─── EXERCISE INPUT ───
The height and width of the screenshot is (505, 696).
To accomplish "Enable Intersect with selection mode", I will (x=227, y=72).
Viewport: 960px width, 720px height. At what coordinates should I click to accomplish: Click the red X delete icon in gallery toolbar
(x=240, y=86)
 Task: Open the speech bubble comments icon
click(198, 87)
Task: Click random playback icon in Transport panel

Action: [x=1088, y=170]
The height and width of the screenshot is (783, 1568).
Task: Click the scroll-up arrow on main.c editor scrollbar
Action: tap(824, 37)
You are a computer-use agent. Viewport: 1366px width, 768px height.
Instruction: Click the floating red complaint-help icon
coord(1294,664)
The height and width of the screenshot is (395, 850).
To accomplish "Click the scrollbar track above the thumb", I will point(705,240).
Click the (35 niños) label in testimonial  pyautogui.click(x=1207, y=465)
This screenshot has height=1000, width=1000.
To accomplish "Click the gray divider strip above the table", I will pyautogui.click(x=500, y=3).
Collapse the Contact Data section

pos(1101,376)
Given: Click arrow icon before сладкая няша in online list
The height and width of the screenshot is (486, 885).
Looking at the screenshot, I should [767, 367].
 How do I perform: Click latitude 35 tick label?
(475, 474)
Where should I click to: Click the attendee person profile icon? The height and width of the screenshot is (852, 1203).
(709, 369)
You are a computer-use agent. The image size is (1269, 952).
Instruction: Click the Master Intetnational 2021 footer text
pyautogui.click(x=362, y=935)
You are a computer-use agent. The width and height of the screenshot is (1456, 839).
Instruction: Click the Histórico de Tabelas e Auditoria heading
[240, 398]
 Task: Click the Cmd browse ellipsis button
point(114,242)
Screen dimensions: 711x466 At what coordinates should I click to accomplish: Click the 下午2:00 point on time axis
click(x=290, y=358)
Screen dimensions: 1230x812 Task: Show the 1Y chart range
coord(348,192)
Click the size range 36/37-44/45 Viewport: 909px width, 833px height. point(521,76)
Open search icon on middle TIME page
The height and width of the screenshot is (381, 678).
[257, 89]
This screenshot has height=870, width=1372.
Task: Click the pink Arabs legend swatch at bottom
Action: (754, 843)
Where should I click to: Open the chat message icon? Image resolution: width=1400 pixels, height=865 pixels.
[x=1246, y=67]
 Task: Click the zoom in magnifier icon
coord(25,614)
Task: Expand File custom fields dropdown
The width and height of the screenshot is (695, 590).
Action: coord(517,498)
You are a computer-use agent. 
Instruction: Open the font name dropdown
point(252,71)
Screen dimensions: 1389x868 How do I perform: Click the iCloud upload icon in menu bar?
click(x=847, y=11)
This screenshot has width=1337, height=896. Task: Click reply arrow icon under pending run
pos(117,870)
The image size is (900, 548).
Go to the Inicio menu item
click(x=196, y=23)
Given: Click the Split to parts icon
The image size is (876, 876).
───
WHAT THE TASK ASKS
Echo back every one of the lines above, word for word and without any change.

REPLY
The height and width of the screenshot is (505, 696).
To accomplish "Enable Intersect with selection mode", I will (x=227, y=72).
Viewport: 960px width, 720px height. At what coordinates should I click to accomplish: Click the red X delete icon in gallery toolbar
(x=240, y=86)
 Task: Open the speech bubble comments icon
click(198, 87)
Task: Click random playback icon in Transport panel

Action: [x=1088, y=170]
The height and width of the screenshot is (783, 1568).
Task: Click the scroll-up arrow on main.c editor scrollbar
Action: tap(824, 37)
You are a computer-use agent. Viewport: 1366px width, 768px height.
Instruction: Click the floating red complaint-help icon
coord(1294,664)
The height and width of the screenshot is (395, 850).
To accomplish "Click the scrollbar track above the thumb", I will point(705,240).
Click the (35 niños) label in testimonial  pyautogui.click(x=1207, y=465)
This screenshot has height=1000, width=1000.
To accomplish "Click the gray divider strip above the table", I will pyautogui.click(x=500, y=3).
Collapse the Contact Data section

pos(1101,376)
Given: Click arrow icon before сладкая няша in online list
The height and width of the screenshot is (486, 885).
Looking at the screenshot, I should [767, 367].
 How do I perform: Click latitude 35 tick label?
(475, 474)
Where should I click to: Click the attendee person profile icon? The height and width of the screenshot is (852, 1203).
(709, 369)
You are a computer-use agent. The image size is (1269, 952).
Instruction: Click the Master Intetnational 2021 footer text
pyautogui.click(x=362, y=935)
You are a computer-use agent. The width and height of the screenshot is (1456, 839).
Instruction: Click the Histórico de Tabelas e Auditoria heading
[240, 398]
 Task: Click the Cmd browse ellipsis button
point(114,242)
Screen dimensions: 711x466 At what coordinates should I click to accomplish: Click the 下午2:00 point on time axis
click(x=290, y=358)
Screen dimensions: 1230x812 Task: Show the 1Y chart range
coord(348,192)
Click the size range 36/37-44/45 Viewport: 909px width, 833px height. point(521,76)
Open search icon on middle TIME page
The height and width of the screenshot is (381, 678).
[257, 89]
This screenshot has height=870, width=1372.
Task: Click the pink Arabs legend swatch at bottom
Action: (754, 843)
Where should I click to: Open the chat message icon? Image resolution: width=1400 pixels, height=865 pixels.
[x=1246, y=67]
 Task: Click the zoom in magnifier icon
coord(25,614)
Task: Expand File custom fields dropdown
The width and height of the screenshot is (695, 590).
Action: coord(517,498)
You are a computer-use agent. 
Instruction: Open the font name dropdown
point(252,71)
Screen dimensions: 1389x868 How do I perform: Click the iCloud upload icon in menu bar?
click(x=847, y=11)
This screenshot has width=1337, height=896. Task: Click reply arrow icon under pending run
pos(117,870)
The image size is (900, 548).
Go to the Inicio menu item
click(x=196, y=23)
Given: Click the Split to parts icon
The image size is (876, 876).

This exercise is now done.